Standard Chartered PLC has been conducting a probe into its bankers’ conduct, including cases of padding expense reports and improperly lending money to colleagues, people with knowledge of the matter said.
The investigation led to the departure of several bankers in Dubai in the past six months, including at least three managing directors, after Standard Chartered found they personally lent money to other employees in violation of internal compliance rules, two of the people said, asking not to be identified as the information is private.
Chief executive officer Bill Winters said this week Standard Chartered needs to tighten up “everything” around its controls including risk management, expenses and compliance. Last year, the bank appointed the former UK surveillance chief as a senior adviser and named an ex-Interpol president to the board’s financial crime risk committee.
Standard Chartered has been seeking to improve controls after being fined in the past four years for money-laundering failures and breaching Iran sanctions.

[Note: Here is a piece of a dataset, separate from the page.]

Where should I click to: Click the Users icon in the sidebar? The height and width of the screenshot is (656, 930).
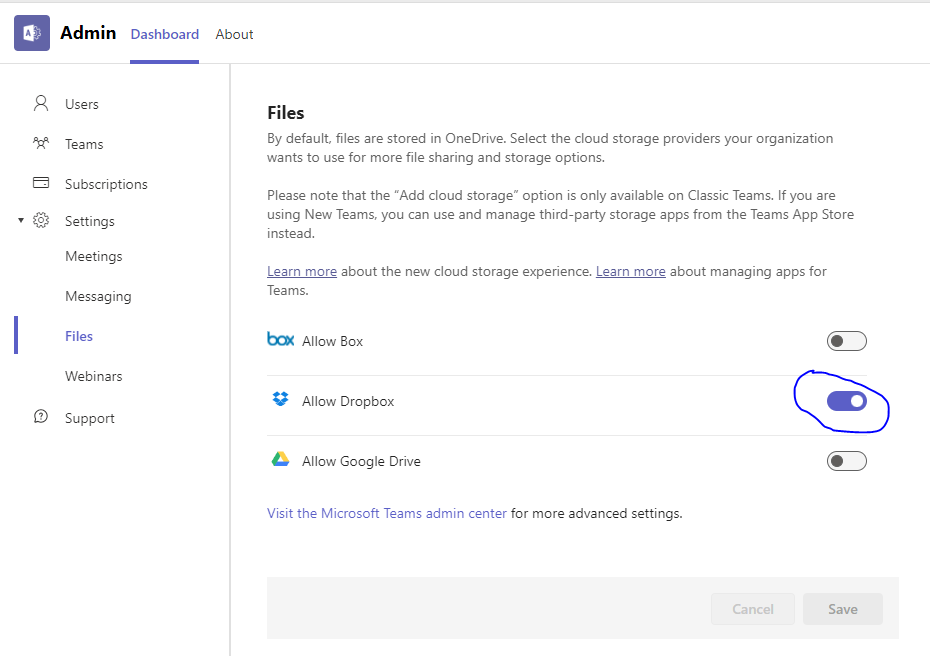40,103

Though Standard Chartered has a “fantastic” ethical culture, “there was a looseness” to the way the bank was managed during the bank’s years of outperformance and “little mistakes got amplified,” Winters said on Tuesday in an interview with Bloomberg Television in London, speaking generally about the firm.

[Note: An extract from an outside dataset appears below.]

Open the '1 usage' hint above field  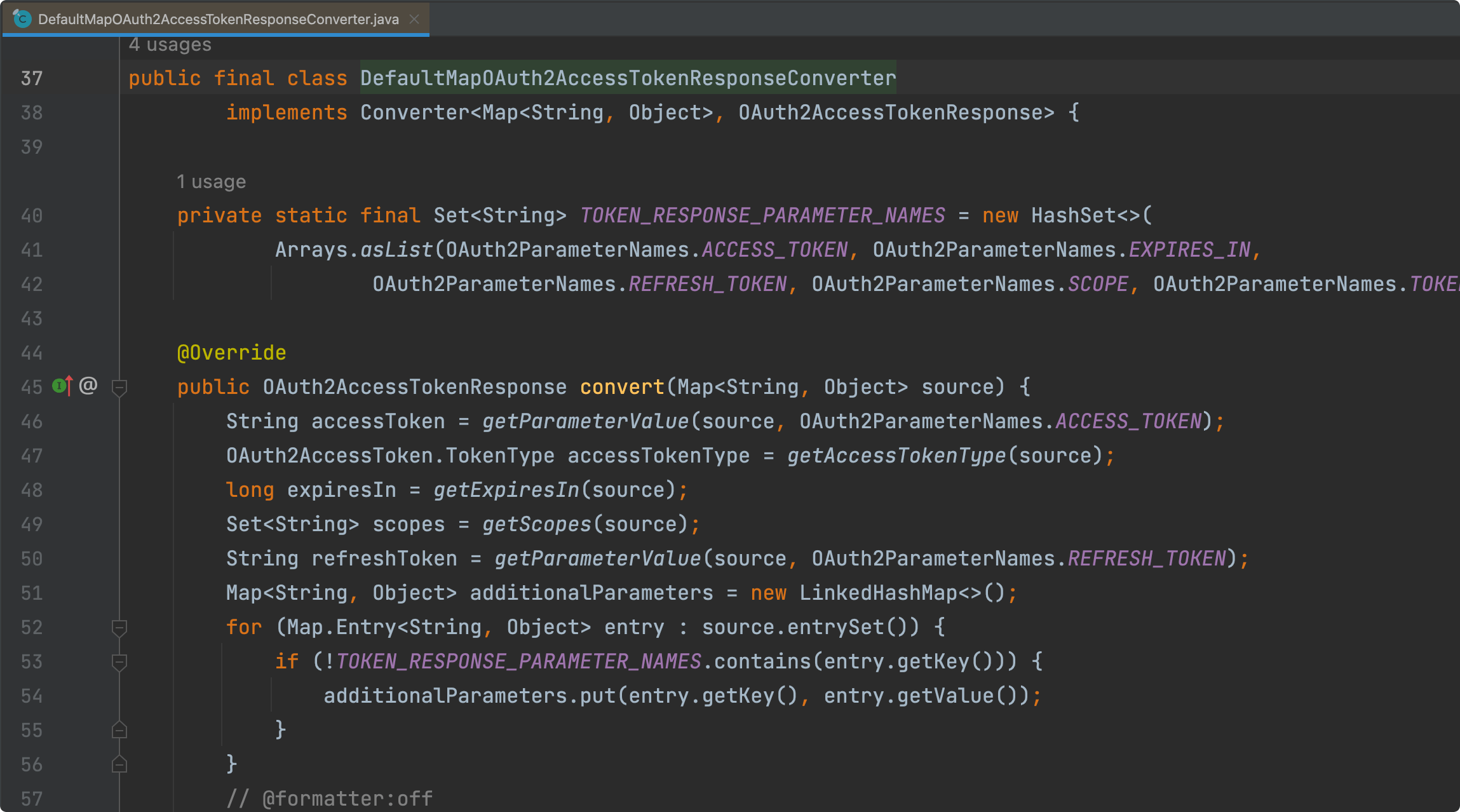[211, 182]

The bank entered into a deferred prosecution agreement as part of the 2012 US sanctions settlement and has been under the scrutiny of an independent monitor. It said in 2014 that it “accepts responsibility for and regrets” deficiencies in its anti-money laundering surveillance.
Separately, Winters, 54, is attempting to unwind the damage caused by predecessor Peter Sands’ revenue-led expansion across emerging markets, which left the bank riddled with bad loans when the commodity market crashed and growth stalled from China to India.
Since joining in June last year with a mandate to turn around the struggling lender, Winters has picked a new management team, sold 19 businesses and identified US$100 billion of risky assets he wants to restructure or exit.